Le plus connu est Ai-je été pwned : Entrez votre adresse email et le site vous indique si elle apparaît dans une base de données piratée répertoriée. C’est gratuit, simple et assez complet. Vous pouvez même vous abonner pour recevoir une alerte automatique si votre adresse apparaît dans une nouvelle fuite.
Mozilla propose également Moniteur Firefoxqui repose sur les mêmes données que Have I Been Pwned mais avec une interface légèrement plus accessible pour le grand public.
Si votre adresse apparaît dans une fuite, modifiez immédiatement le mot de passe du service concerné. Et surtout activez la double authentification si ce n’est pas déjà fait (et si c’est possible).

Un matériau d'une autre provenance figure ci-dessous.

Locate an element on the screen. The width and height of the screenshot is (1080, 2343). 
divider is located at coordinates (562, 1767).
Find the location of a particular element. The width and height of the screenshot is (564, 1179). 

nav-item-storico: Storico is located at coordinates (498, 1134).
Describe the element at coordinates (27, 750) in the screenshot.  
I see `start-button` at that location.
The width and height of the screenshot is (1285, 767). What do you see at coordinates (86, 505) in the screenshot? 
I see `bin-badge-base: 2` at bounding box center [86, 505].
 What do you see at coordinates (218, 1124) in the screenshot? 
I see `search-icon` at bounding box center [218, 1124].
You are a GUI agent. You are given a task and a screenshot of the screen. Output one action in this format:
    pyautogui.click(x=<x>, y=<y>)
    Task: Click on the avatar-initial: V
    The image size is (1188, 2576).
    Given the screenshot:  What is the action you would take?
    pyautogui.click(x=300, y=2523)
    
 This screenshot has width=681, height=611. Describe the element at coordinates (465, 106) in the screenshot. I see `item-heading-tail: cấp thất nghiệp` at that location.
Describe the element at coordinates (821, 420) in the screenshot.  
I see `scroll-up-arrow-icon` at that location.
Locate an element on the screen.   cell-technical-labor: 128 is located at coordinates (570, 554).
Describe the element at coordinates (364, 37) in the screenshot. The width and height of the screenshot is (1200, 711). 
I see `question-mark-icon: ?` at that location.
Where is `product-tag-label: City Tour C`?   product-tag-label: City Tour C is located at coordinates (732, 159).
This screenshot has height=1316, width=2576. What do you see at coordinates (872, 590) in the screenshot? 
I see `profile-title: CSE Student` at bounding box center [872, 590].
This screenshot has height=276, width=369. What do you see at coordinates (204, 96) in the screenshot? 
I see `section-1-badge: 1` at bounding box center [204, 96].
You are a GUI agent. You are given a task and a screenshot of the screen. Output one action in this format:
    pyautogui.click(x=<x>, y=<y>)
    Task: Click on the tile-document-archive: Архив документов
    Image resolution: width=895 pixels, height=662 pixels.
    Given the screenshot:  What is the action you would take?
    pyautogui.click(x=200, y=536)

Faites votre part, mais ne vous en faites pas
La Journée mondiale des mots de passe reste une bonne occasion de faire le point sur vos habitudes. Utiliser des mots de passe longs et uniques, adopter un gestionnaire de mots de passe et activer la double authentification lorsqu’elle est disponible restent aujourd’hui les meilleures bases pour protéger vos comptes.
Cependant, même avec toutes les précautions du monde, vos données peuvent toujours être exposées en raison d’une fuite d’un service que vous utilisez. Et ces dernières années, les exemples ne manquent vraiment pas.
Cela ne veut pas dire que nous devons abandonner. Un mot de passe réutilisé sur plusieurs sites peut transformer une simple fuite en désastre. A l’inverse, les bonnes pratiques limitent souvent les dégâts et évitent qu’un hack n’ouvre la porte à toute votre vie numérique.